The e6500 has an AltiVec SIMD vector unit, so the inner loop of one of these functions looks about like this:

for (i = 0; i < N; i+=4)

load a 4-element SIMD vector of input

process it with several AltiVec instructions

save a 4-element SIMD vector of output

Whether you write that in C or assembly, it’s going to be slow if you actually write it like that. (For example, a square root function written this way takes 26 cycles for each SIMD vector, while a better-optimized version can do it in 11.) The e6500 CPU can start executing a typical AltiVec floating-point instruction every cycle, but there is a 6-cycle latency between when the instruction starts executing and when the output register can be used by another instruction. If you try to use the output register sooner than that, the CPU waits in a “pipeline stall” until it’s ready. That’s what’s happening here; each AltiVec instruction in the chain of instructions that processes the input is working with the output from the previous instruction, so the CPU is spending most of its time stalled.

Any good assembly programmer knows the way to solve that. The computation for each SIMD vector of four elements is independent, so if we partly “unroll” the loop and compute four of them on each pass through the loop, we can interleave the instructions and avoid stalls. The CPU can start the first AltiVec instruction for the first vector, and then rather than stalling on the next cycle it can start the first AltiVec instruction for the next vector, and so on. Oh, and there are some additional nuances; an e6500 CPU can start a computation instruction and a load-store instruction on the same cycle, so we want to adjust the instruction order to take advantage of that as much as we can. Then, because all these instructions are operating at once, we need to allocate which register is used by which set of computations and make sure that’s all kept straight.

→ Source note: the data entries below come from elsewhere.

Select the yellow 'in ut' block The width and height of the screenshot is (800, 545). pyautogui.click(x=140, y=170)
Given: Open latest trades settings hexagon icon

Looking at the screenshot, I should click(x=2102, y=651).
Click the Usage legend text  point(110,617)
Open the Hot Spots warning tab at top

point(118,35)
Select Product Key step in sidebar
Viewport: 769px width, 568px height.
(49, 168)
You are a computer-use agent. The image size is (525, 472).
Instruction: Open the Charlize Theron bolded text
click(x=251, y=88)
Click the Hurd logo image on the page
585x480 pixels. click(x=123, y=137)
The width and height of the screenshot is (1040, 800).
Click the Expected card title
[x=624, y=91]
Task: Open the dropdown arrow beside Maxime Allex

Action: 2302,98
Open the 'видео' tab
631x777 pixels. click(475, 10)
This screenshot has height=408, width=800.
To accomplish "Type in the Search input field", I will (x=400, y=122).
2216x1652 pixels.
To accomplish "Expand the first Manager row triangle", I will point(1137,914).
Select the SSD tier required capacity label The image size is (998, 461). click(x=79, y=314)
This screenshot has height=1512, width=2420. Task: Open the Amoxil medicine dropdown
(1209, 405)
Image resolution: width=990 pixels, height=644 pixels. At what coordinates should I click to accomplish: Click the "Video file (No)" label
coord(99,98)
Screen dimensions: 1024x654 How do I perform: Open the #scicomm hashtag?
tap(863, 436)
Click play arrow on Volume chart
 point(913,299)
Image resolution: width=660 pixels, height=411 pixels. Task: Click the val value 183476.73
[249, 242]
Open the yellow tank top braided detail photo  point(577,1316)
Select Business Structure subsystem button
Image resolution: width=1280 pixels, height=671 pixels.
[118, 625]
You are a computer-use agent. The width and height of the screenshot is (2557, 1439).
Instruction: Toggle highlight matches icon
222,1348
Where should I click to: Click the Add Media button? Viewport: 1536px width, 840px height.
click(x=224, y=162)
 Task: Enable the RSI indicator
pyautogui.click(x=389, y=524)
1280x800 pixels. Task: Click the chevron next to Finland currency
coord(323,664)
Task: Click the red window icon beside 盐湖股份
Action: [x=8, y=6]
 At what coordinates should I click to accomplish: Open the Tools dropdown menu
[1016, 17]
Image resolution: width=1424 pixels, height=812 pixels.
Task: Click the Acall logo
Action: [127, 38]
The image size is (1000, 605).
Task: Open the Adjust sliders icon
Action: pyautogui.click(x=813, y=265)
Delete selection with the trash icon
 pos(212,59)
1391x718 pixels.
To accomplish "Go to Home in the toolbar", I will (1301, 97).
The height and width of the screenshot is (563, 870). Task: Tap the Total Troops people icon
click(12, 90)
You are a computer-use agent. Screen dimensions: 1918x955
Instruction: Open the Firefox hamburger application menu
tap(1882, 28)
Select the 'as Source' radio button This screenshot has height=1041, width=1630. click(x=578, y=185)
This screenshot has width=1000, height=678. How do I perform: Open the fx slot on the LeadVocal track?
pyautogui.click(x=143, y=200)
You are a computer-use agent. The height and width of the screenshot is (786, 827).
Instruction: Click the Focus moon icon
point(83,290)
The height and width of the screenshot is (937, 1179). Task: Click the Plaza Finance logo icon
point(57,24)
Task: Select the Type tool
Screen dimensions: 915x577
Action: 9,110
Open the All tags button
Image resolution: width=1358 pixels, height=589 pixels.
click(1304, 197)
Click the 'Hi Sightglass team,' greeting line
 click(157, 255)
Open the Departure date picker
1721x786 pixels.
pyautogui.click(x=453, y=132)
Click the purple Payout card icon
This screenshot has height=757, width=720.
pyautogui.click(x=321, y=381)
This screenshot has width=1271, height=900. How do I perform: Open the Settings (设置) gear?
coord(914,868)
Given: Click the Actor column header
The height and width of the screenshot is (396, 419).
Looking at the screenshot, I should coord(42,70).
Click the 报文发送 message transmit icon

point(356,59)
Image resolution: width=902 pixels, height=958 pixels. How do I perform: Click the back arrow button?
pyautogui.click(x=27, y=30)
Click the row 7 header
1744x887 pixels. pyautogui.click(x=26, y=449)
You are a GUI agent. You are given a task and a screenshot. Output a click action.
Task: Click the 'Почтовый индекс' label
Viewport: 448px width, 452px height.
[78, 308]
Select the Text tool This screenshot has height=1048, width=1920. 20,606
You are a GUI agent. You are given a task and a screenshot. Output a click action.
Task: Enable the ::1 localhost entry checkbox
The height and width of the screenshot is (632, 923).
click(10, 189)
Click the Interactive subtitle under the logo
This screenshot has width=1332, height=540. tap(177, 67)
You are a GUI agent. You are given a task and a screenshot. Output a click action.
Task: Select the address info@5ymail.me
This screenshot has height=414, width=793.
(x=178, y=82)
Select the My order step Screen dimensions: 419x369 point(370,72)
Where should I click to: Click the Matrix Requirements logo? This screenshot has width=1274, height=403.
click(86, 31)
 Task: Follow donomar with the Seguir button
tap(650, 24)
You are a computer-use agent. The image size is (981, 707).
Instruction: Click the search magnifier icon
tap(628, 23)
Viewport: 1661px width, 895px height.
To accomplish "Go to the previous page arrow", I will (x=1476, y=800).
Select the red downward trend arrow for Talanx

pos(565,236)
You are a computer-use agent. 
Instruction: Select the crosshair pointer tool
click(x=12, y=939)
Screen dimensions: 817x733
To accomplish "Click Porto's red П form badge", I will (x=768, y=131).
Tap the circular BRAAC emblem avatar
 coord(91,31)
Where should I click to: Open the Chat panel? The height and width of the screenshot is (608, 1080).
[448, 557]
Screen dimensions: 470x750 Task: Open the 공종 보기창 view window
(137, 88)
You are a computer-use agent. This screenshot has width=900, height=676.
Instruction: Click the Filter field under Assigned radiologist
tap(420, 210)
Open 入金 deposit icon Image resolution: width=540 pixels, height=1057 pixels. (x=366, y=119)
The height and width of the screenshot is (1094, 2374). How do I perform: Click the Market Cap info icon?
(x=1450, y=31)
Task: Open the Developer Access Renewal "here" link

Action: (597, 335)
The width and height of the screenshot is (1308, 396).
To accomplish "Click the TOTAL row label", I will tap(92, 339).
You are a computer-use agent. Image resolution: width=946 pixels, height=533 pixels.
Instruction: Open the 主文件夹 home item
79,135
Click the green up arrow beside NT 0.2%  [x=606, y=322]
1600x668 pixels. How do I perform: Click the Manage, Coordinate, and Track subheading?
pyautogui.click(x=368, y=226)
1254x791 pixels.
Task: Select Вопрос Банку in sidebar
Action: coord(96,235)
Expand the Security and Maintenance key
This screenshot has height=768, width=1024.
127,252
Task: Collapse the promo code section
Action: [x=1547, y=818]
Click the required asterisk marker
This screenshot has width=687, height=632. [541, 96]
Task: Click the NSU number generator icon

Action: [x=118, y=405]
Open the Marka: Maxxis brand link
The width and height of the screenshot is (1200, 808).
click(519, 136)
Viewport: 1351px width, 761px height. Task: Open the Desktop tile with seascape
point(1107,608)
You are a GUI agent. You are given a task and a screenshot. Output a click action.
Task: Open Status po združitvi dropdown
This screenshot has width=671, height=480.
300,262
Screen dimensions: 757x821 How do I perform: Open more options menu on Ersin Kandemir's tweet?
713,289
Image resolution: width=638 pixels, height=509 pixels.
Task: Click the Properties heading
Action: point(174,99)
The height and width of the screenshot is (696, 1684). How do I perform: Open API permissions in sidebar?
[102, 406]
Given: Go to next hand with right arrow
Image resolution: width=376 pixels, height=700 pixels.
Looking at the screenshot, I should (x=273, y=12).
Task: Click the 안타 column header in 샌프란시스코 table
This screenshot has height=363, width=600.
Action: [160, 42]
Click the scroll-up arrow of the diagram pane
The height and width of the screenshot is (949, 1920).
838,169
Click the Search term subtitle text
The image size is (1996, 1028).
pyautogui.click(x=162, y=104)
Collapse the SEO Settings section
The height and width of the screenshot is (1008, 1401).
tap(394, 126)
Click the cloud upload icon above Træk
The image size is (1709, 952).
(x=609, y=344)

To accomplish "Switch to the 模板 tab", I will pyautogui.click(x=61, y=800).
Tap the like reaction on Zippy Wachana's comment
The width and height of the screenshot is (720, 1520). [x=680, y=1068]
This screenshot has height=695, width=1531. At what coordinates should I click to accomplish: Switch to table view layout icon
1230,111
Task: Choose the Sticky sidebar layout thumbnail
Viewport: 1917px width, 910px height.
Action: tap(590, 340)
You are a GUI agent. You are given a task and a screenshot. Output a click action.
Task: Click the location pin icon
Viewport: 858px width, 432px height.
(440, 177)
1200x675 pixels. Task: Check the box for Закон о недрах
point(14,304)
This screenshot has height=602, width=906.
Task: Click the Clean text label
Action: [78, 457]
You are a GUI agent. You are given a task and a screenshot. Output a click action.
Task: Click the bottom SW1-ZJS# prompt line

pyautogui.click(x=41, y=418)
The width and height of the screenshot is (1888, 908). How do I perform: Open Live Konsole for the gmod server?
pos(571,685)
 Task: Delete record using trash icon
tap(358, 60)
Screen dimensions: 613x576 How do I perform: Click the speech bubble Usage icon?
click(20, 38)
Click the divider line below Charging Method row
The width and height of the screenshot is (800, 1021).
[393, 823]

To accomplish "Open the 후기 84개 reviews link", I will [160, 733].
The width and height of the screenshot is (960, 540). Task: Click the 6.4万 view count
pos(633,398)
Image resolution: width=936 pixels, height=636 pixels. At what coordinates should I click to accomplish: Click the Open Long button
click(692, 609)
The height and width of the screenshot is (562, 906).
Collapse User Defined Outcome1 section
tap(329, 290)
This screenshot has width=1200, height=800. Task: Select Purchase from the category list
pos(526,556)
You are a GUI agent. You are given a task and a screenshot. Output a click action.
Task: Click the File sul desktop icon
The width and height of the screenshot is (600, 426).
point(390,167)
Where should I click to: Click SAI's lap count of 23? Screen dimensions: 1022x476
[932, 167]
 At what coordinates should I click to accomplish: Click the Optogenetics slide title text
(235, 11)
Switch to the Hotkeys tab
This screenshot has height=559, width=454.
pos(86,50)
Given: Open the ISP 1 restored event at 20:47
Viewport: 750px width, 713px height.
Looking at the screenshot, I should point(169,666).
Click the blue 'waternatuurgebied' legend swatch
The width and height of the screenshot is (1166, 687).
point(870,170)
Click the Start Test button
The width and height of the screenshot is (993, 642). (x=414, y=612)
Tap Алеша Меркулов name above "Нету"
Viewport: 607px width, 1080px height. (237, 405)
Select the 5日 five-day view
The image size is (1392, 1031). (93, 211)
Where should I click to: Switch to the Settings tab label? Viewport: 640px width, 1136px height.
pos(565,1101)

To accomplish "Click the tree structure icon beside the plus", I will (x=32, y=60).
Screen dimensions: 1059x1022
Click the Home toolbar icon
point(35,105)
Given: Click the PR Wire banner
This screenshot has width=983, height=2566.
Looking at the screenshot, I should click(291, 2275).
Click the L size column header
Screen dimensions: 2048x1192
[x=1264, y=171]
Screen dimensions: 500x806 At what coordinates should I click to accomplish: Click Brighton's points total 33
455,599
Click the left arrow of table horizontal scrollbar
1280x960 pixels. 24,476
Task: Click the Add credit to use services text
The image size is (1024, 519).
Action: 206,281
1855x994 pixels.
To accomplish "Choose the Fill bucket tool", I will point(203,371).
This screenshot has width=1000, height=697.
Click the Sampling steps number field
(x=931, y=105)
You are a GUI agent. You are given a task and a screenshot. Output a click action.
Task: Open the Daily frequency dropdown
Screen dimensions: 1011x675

Or we could just let the compiler do all the instruction ordering and register allocation. This is one of the things that compilers are particularly good at and have been for decades. Compilers aren’t (currently) very good at unrolling loops or converting simple C code to AltiVec instructions, but we can write an unrolled loop in C with GCC “compiler intrinsic” functions to tell it what AltiVec instructions to use. The compiler will then find a near-optimal order for the instructions and allocate the registers in a fraction of a second rather than a fraction of an hour, and we can then take a minute or two to have a look at the generated assembly code to make sure it hasn’t done something dumb. The result will be just as good as what someone might write by hand in assembly code.

But that’s not “faster”, I hear you objecting; it’s “just as good.” Where does “faster” come in?

Earlier, I said we’d compute four vectors on each pass through the loop. Why four? It turns out that four is a reasonable guess for the best choice, but for some of these functions doing eight at once is better, while for some it’s better to do only two, or occasionally only one.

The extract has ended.